When use is to be made of air-mail service after landing abroad, further fees are required to cover air transport there. Such mail matter should bear the legend (in addition to the one noted above, if sent by domestic air mail in the United States) “Par avion-By air mail” and “London to Delhi,” “By air mail in Australia,” “By air mail from Amsterdam,” etc., according to destination and route.

One additional fee only is collected for air mail from the United States to any of the countries of the Western Hemisphere to which airmail service has been inaugurated.

Inasmuch as routes and services available are subject to change, particulars of the various foreign air routes, fees, etc., have not been set out in this bulletin. The United States Post Office Department keeps local American post offices currently advised in regard to such changes, and persons interested in air-mail rates and the routes in operation at any given time may obtain these details by consulting their local postal officials.


Although parcel-post packages to most foreign countries may now weigh as much as 22 pounds (to a number of destinations even more), there still are important areas to which the weight is restricted to 11 pounds, notably Japan and the larger British dominions (though to Canada and Newfoundland the limit is 15 pounds, and to British India 20). The exact limits of weight may be obtained from the local post office.

The general postage rate on international parcel-post shipments (outside of the delivery fee in the country of destination) is 14 cents à pound or fraction of a pound. On packages for certain countries (mostly colonial areas) where there is no direct mail route, there is also a transit charge, varying with the weight of the parcel and the place of destination or the route by which it is sent.

Parcel-post packages may be insured to only a few countries. They may be registered (but not insured) to a considerably larger number of countries, but there are still a number of areas to which parcel post can be neither registered nor insured. Insurance can be effected in practically all instances through private insurance companies.

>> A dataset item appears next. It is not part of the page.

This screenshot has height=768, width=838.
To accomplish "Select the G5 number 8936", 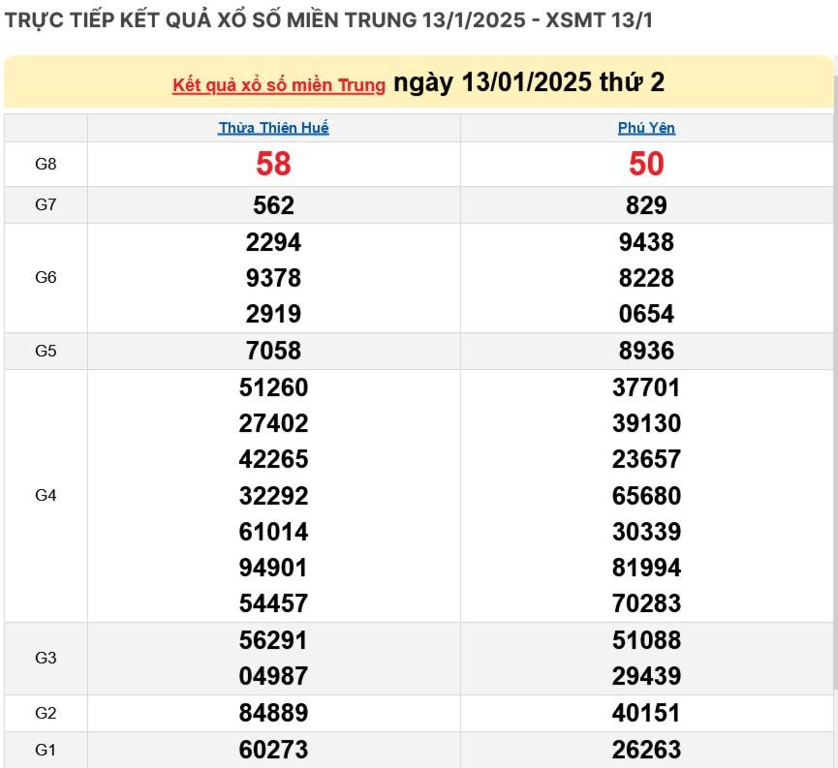I will tap(646, 351).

In some countries the sealing of parcel-post packages is prohibited, in others it is permissible, while in still others it is compulsory. The situation has varied so widely from time to time, in the same country, that a definite statement on sealing requirements is not given here. It is best to consult local United States post offices to ascertain whether or not, at the time of forwarding, the package must or must not be sealed. Sealing, when required, may be done with wax, lead seals, or other similar device.

Every package for transmission through the international (foreign) parcel post must be marked conspicuously "Parcel Post." The name and address of the sender and of the addressee must be legibly and correctly written on the parcel itself, when this is possible, or on a label gummed thereto; and should also be written on a separate slip, such slip to be inclosed in the package.


There are certain Latin American countries where parcel-post packages are at a distinct disadvantage because of delay in notification of arrival, tedious formalities in clearance of such packages, and heavy fees, often out of proportion to the value of the package, in addition to the regular import duties. Argentina is outstanding among such countries in all three respects. For this reason parcel post is not advised as a means of transportation, particularly of samples and advertising matter, which should be sent, if possible, by sample post or as prints, respectively. Tho U.S. Postal Guide, published annually, with monthly supplements, is an official reference book containing up-to-date information concerning the use of the Postal Service.